The details of string comparison

String comparison is the heart of many string-related operations, particularly sorting and testing for equality. Strings sort in a determined order: If "my" appears before "string" in a sorted list of strings, "my" must compare less than or equal to "string". Additionally, comparison implicitly defines equality. The comparison operation returns zero for strings it deems equal. A good interpretation is that neither string is less than the other. Most meaningful operations involving strings include one or both of these procedures: comparing with another string, and executing a well-defined sort operation.

Note

You can download the Sorting Weight Tables, a set of text files that contain information on the character weights used in sorting and comparison operations for Windows operating systems, and the Default Unicode Collation Element Table, the latest version of the sort weight table for Linux and macOS. The specific version of the sort weight table on Linux and macOS depends on the version of the International Components for Unicode libraries installed on the system. For information on ICU versions and the Unicode versions that they implement, see Downloading ICU.

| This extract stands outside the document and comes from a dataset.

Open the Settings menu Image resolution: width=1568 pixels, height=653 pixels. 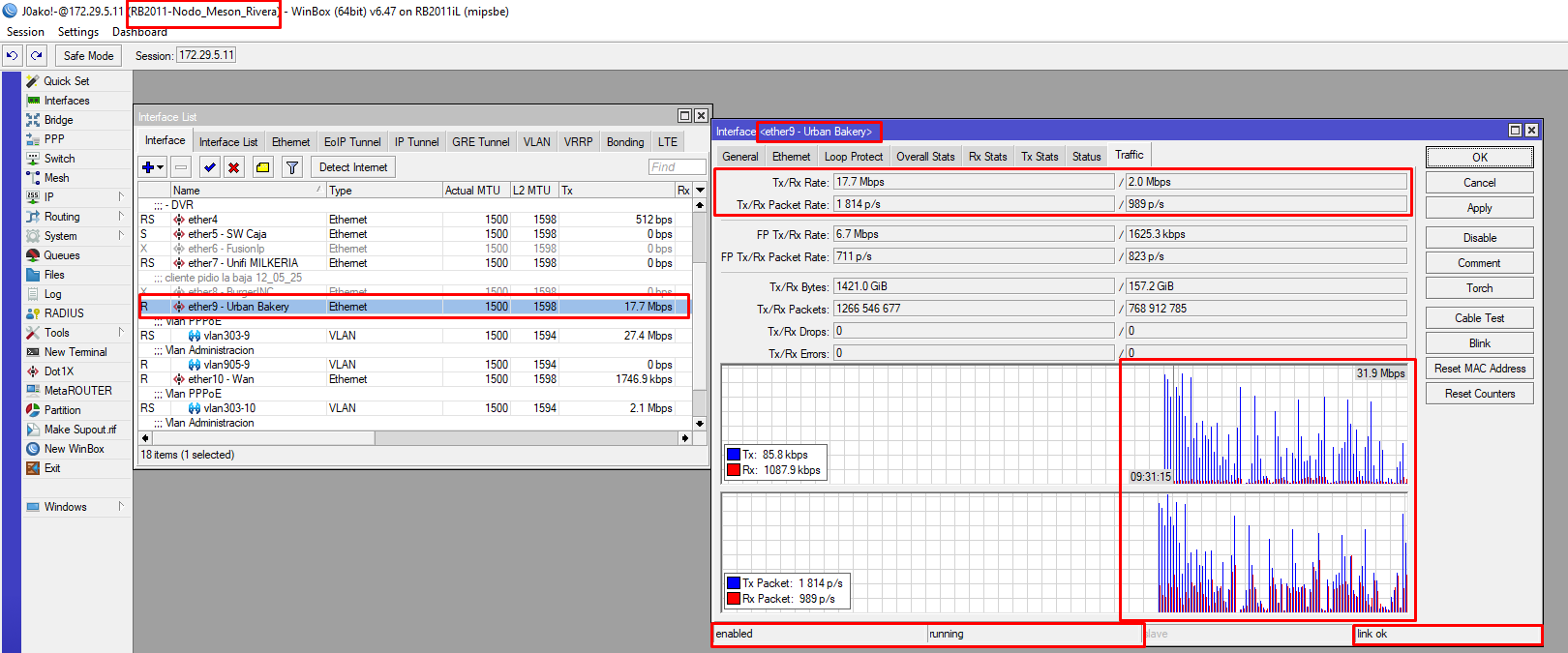[77, 32]
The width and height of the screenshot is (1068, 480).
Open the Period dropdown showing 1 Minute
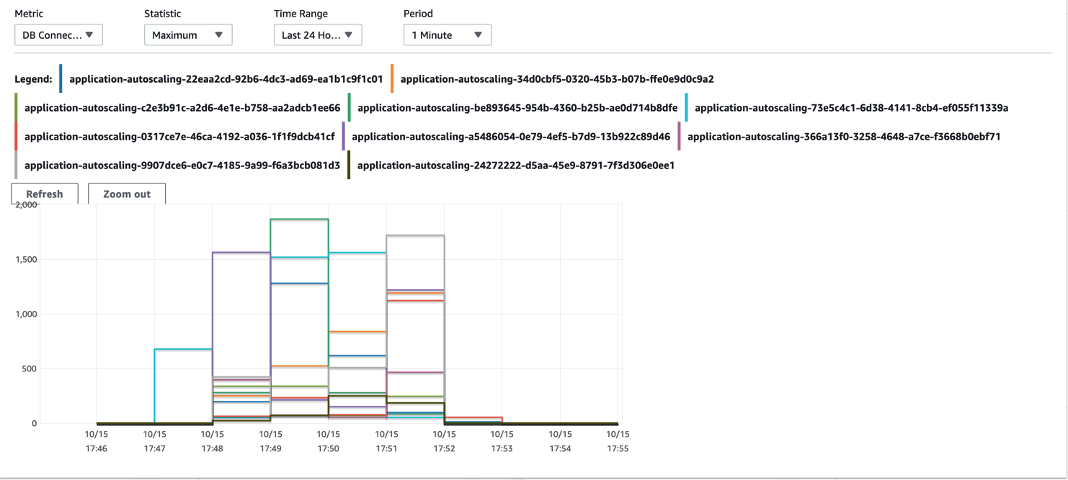[x=447, y=35]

However, evaluating two strings for equality or sort order doesn't yield a single, correct result; the outcome depends on the criteria used to compare the strings. In particular, string comparisons that are ordinal or that are based on the casing and sorting conventions of the current culture or the invariant culture (a locale-agnostic culture based on the English language) may produce different results.

In addition, string comparisons using different versions of .NET or using .NET on different operating systems or operating system versions may return different results. For more information, see Strings and the Unicode Standard.

String comparisons that use the current culture

One criterion involves using the conventions of the current culture when comparing strings. Comparisons that are based on the current culture use the thread's current culture or locale. If the culture isn't set by the user, it defaults to the operating system's setting. You should always use comparisons that are based on the current culture when data is linguistically relevant, and when it reflects culture-sensitive user interaction.

However, comparison and casing behavior in .NET changes when the culture changes. This happens when an application executes on a computer that has a different culture than the computer on which the application was developed, or when the executing thread changes its culture. This behavior is intentional, but it remains non-obvious to many developers. The following example illustrates differences in sort order between the U.S. English ("en-US") and Swedish ("sv-SE") cultures. Note that the words "ångström", "Windows", and "Visual Studio" appear in different positions in the sorted string arrays.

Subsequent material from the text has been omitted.